Given passage
For mission-critical SaaS applications, the Hybrid Approach provides the best balance of cost, manageability, and separation of concerns.

Architecture Details¶

flowchart TB
    subgraph ExternalClients["External Clients"]
        WEB[Web Applications]
        MOBILE[Mobile Apps]
        PARTNER[Partner Systems]
    end

    subgraph GlobalLayer["Global Routing Layer"]
        AFD["Azure Front Door Premium<br/>• WAF Protection<br/>• SSL Termination<br/>• Health Probes<br/>• Latency-based Routing"]
    end

    subgraph PrimaryRegion["Primary Region (East US)"]
        subgraph APIMPrimary["Azure API Management Premium"]
            subgraph ExtAPIs["External API Product"]
                EA1[/orders API/]
                EA2[/products API/]
                EA3[/customers API/]
            end

            subgraph AIProduct["AI Gateway Product"]
                AI1[/chat/completions/]
                AI2[/embeddings/]
                AI3[/assistants/]
            end

            subgraph IntAPIs["Internal API Product"]
                IA1[/internal/ai/]
                IA2[/internal/workflow/]
            end
        end

        subgraph ACAEnv1["Container Apps Environment"]
            SVC1[Order Service]
            SVC2[Product Service]
            SVC3[Customer Service]
            SVC4[AI Orchestrator]
        end

        subgraph AOAIPrimary["Azure OpenAI"]
            PTU1["PTU Deployment<br/>gpt-4 (High Priority)"]
            PAYG1["PAYG Deployment<br/>gpt-4 (Spillover)"]
        end
    end

    subgraph SecondaryRegion["Secondary Region (West US)"]
        subgraph APIMSecondary["Azure API Management Premium<br/>(Same Instance - Multi-Region)"]
            ExtAPIs2[External APIs]
            AIProduct2[AI Gateway]
            IntAPIs2[Internal APIs]
        end

        subgraph ACAEnv2["Container Apps Environment"]
            SVC1B[Order Service]
            SVC2B[Product Service]
            SVC3B[Customer Service]
            SVC4B[AI Orchestrator]
        end

        subgraph AOAISecondary["Azure OpenAI"]
            PTU2["PTU Deployment<br/>gpt-4 (High Priority)"]
            PAYG2["PAYG Deployment<br/>gpt-4 (Spillover)"]
        end
    end

    WEB --> AFD
    MOBILE --> AFD
    PARTNER --> AFD

    AFD -->|"Low Latency"| APIMPrimary
    AFD -->|"Failover"| APIMSecondary

    ExtAPIs --> SVC1
    ExtAPIs --> SVC2
    ExtAPIs --> SVC3

    AIProduct --> PTU1
    AIProduct -.->|"429 Spillover"| PAYG1

    SVC4 -->|"Internal AI Calls"| IntAPIs
    IntAPIs --> PTU1

    ExtAPIs2 --> SVC1B
    ExtAPIs2 --> SVC2B
    ExtAPIs2 --> SVC3B

    AIProduct2 --> PTU2
    AIProduct2 -.->|"429 Spillover"| PAYG2

    SVC4B --> IntAPIs2
    IntAPIs2 --> PTU2

Product Configuration Strategy¶

Product	Target Consumers	Rate Limiting	Features
External APIs	External clients, partners	Requests/sec per subscription	OAuth 2.0, API keys, standard throttling
AI Gateway (External)	External AI consumers	Token-based (TPM) limits	Semantic caching, content safety, priority queuing
Internal APIs	Backend microservices	Higher limits, service identity	Managed identity auth, circuit breaker

Multi-Region Deployment Strategy¶

Active-Active Multi-Region Configuration¶

For mission-critical workloads requiring 99.99%+ SLA, deploy APIM Premium with multi-region gateways.

Action item
Set down, word for word, everything in the API gateway passage from "Product Configuration Strategy¶" down to "with multi-region gateways.".

Given data
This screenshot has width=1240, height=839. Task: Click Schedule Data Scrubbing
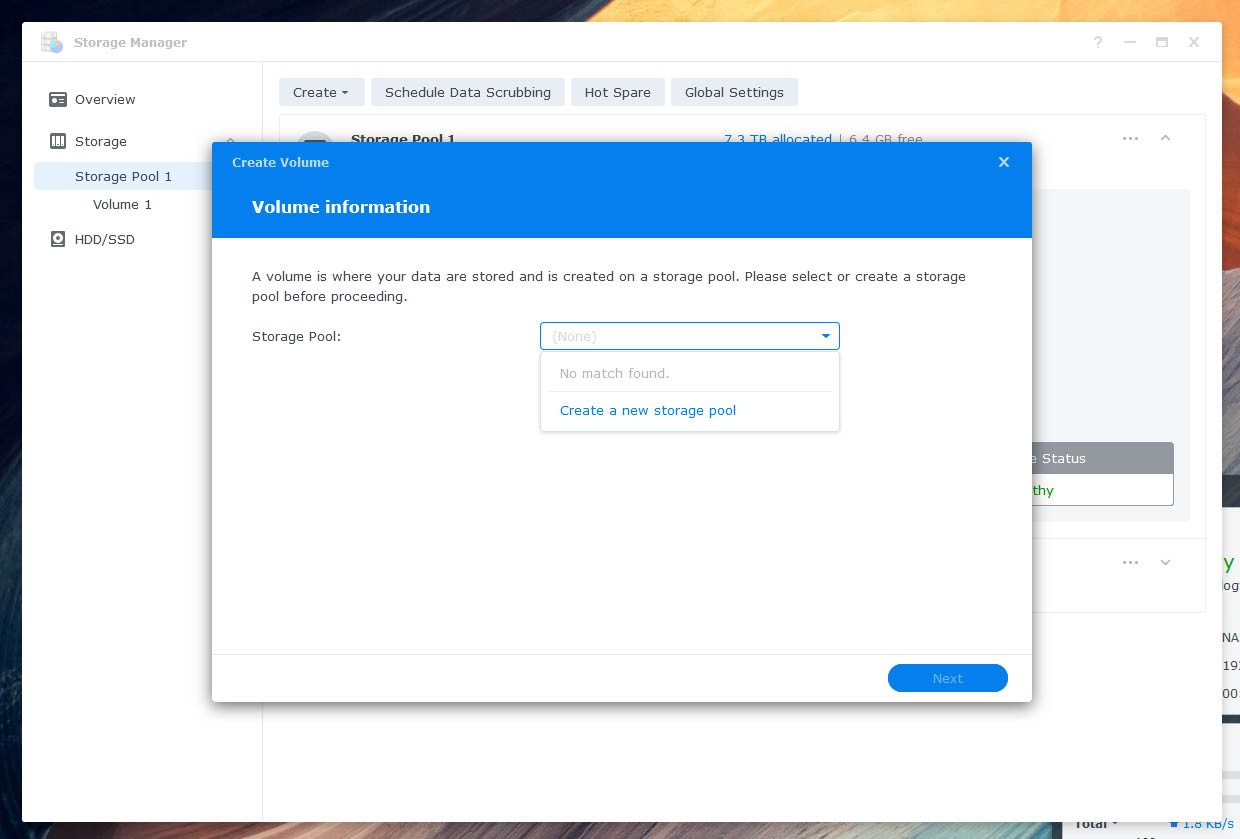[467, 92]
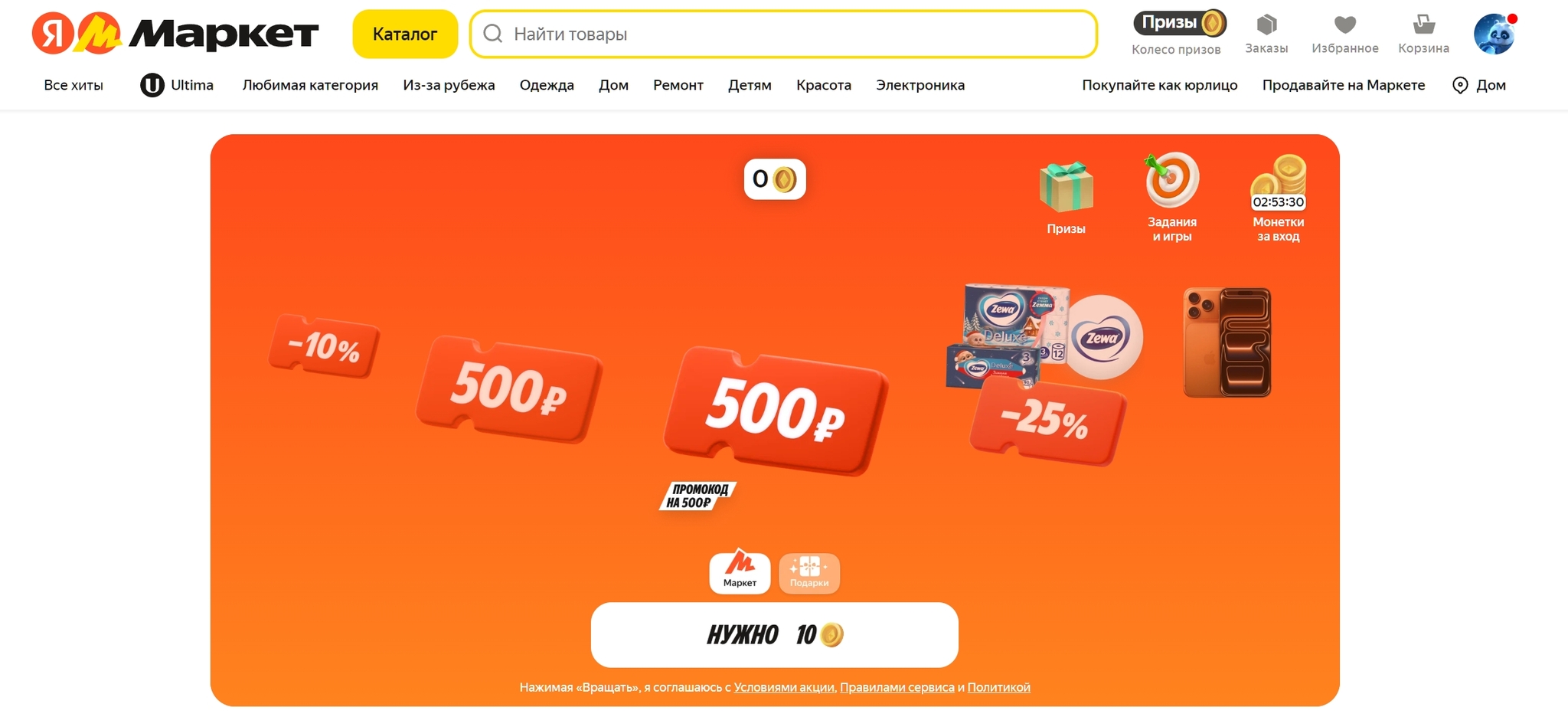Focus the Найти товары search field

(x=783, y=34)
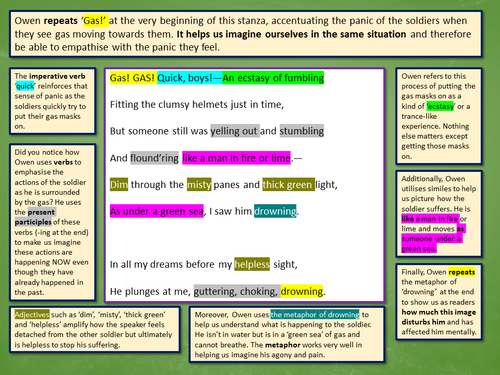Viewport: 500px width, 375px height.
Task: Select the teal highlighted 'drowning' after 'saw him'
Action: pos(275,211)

---

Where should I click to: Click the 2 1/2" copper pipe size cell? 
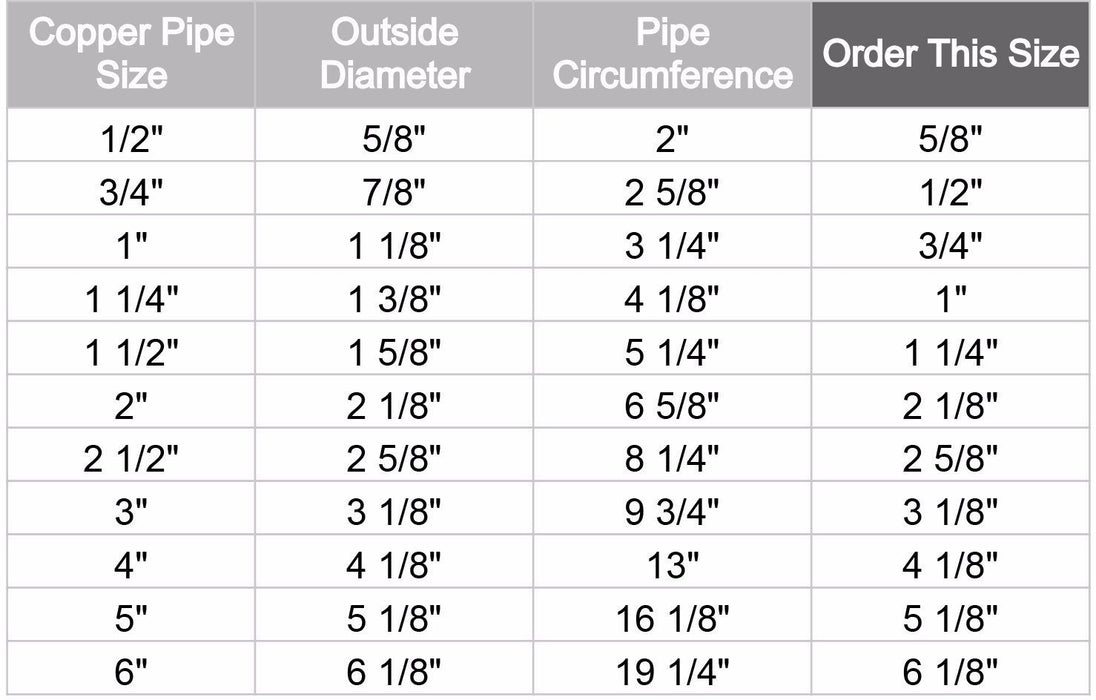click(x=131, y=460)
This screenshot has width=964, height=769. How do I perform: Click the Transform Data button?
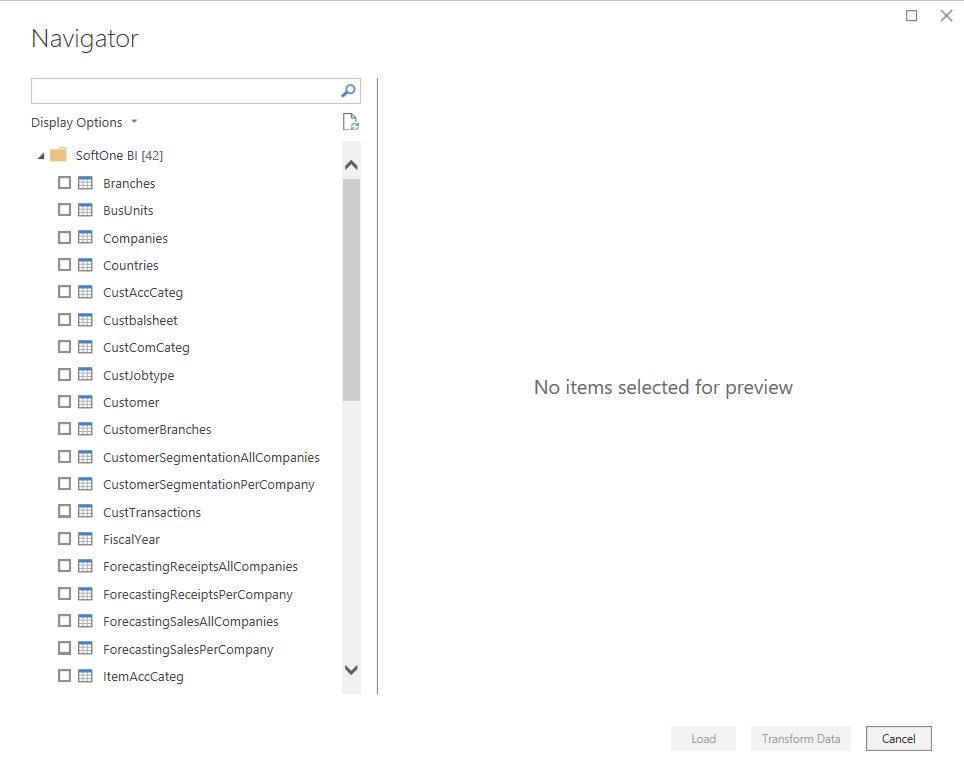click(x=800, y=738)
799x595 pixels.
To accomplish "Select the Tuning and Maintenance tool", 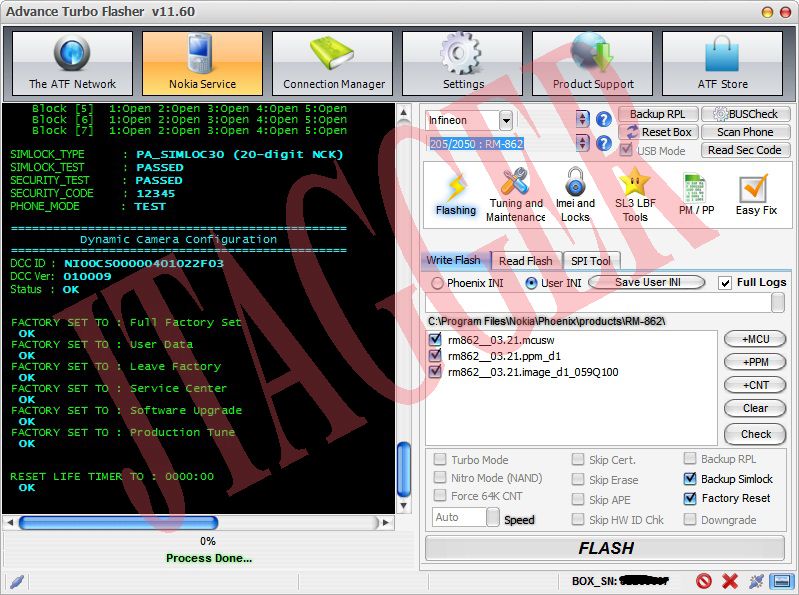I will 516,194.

Result below
Product Configuration Strategy¶

Product	Target Consumers	Rate Limiting	Features
External APIs	External clients, partners	Requests/sec per subscription	OAuth 2.0, API keys, standard throttling
AI Gateway (External)	External AI consumers	Token-based (TPM) limits	Semantic caching, content safety, priority queuing
Internal APIs	Backend microservices	Higher limits, service identity	Managed identity auth, circuit breaker

Multi-Region Deployment Strategy¶

Active-Active Multi-Region Configuration¶

For mission-critical workloads requiring 99.99%+ SLA, deploy APIM Premium with multi-region gateways.